Archive for April 8, 2010
My colleagues and I in the School of Interactive Computing at Georgia Tech have been having an ongoing conversation about the role of blogging in academia. Fellow faculty Andrea Thomaz, Ashwin Ram, Beki Grinter and Amy Bruckman blog, and there are probably more than I’m not aware of. Some of these conversations spiked when my Blog@CACM post “went viral,” receiving over 52,000 page views in a two week period. That feels like it’s a good thing, that people are reading our academic output. Yet it’s not the kind of activity that academia typically rewards.

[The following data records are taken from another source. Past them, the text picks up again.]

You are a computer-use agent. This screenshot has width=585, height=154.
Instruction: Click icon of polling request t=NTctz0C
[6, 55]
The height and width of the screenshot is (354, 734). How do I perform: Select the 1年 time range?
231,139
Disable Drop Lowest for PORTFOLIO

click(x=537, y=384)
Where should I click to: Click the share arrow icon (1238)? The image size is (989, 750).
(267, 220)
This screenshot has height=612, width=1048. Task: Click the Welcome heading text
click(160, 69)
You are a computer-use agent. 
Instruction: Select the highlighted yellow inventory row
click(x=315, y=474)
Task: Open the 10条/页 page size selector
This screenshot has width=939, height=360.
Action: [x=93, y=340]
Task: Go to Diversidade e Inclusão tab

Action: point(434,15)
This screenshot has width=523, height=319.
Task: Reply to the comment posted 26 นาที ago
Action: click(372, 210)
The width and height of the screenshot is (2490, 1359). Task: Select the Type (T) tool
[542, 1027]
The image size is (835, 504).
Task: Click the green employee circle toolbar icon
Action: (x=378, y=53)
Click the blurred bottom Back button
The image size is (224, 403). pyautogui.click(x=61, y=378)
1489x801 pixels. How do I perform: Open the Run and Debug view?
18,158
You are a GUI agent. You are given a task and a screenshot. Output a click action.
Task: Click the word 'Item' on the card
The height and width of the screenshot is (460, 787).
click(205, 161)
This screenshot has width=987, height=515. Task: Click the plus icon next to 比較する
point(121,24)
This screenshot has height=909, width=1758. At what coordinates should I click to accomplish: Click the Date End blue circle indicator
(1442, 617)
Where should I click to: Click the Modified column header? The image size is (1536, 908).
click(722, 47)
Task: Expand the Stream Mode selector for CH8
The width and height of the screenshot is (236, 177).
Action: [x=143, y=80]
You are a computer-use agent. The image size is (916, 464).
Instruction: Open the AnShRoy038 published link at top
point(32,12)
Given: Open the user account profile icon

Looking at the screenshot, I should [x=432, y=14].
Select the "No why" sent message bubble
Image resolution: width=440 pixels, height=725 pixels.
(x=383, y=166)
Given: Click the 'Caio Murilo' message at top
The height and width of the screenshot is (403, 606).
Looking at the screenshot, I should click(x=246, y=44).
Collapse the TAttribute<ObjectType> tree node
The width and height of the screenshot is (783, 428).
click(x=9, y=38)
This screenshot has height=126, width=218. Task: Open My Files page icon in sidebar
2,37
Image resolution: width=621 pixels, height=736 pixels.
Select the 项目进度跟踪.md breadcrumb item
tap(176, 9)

I’m a full Professor (for which I do feel grateful!), so I don’t have to worry about tenure and promotion. I still struggle with what role blogging should have in my academic life. Sarita Yardi sent me a link to this really terrific piece in the Berkeley Alumni magazine on just this point:
As far as DeLong is concerned, he’s just telling it like it is; somebody has to and it probably won’t be the mainstream media. “There’s a feeling that someone should try to point out things that are simply not true,” he says. “Tenured professors are in a pretty good place to do that.”
For Holbo, blogging was a way to open a conversation beyond the ivory tower about his esoteric interests. “Academic blogging is not very pure academics,” he says. “Half the commentators on my blogs are not academics. It feels very healthy that way. Almost everyone who does it seriously does it without mixed motives.”..Yet even though the blogs reach a huge and influential audience compared to that of scholarly journals, the blogs are not recognized as scholarly publication and don’t count toward tenure.
Based on this piece, I have two arguments for blogging now:
- Blogging is a new form of non-amateur journalism. My colleague Irfan Essa has been talking about computational journalism and the rise of the amateur journalist for some time now. Amy has recently blogged about the continued importance of expertise. Faculty are experts, and blogging is a way of connecting that expertise to a broader community. My role as an academic blogger is to use my expertise (here, in computing education research) to connect to and interpret events, new results, new publications — like a journalist, but with an even more protected job, and frankly, biased from my perspective and lens. Don’t like this lens? I hope that many other computing education blogs grow (like Leigh Ann’s and Alfred’s, though we three probably agree too much) with other perspectives.
- Blogs can provide the narrative knowledge that connects research to practice. I just rewrote my reports on Carl Wieman’s and Sally Fincher’s SIGCSE 2010 keynotes for Blog@CACM. What I saw Carl doing in his keynote was connecting science education research to computing education research. What I saw Sally doing was to show how to bring abstract research into concrete practice. Providing that kind of connection is exactly what American universities were created to do originally, to connect research to practice and to provide service to a broad society. Academic blogging is a way for faculty to perform the job as it was originally intended.
Maybe these aren’t “arguments,” as much as “rationalizations.” I like to blog! I just also like to think that it’s useful. I see blogging as part of what academics ought to be doing. It is a mixture of service to the community, teaching through our publications, and connecting to research.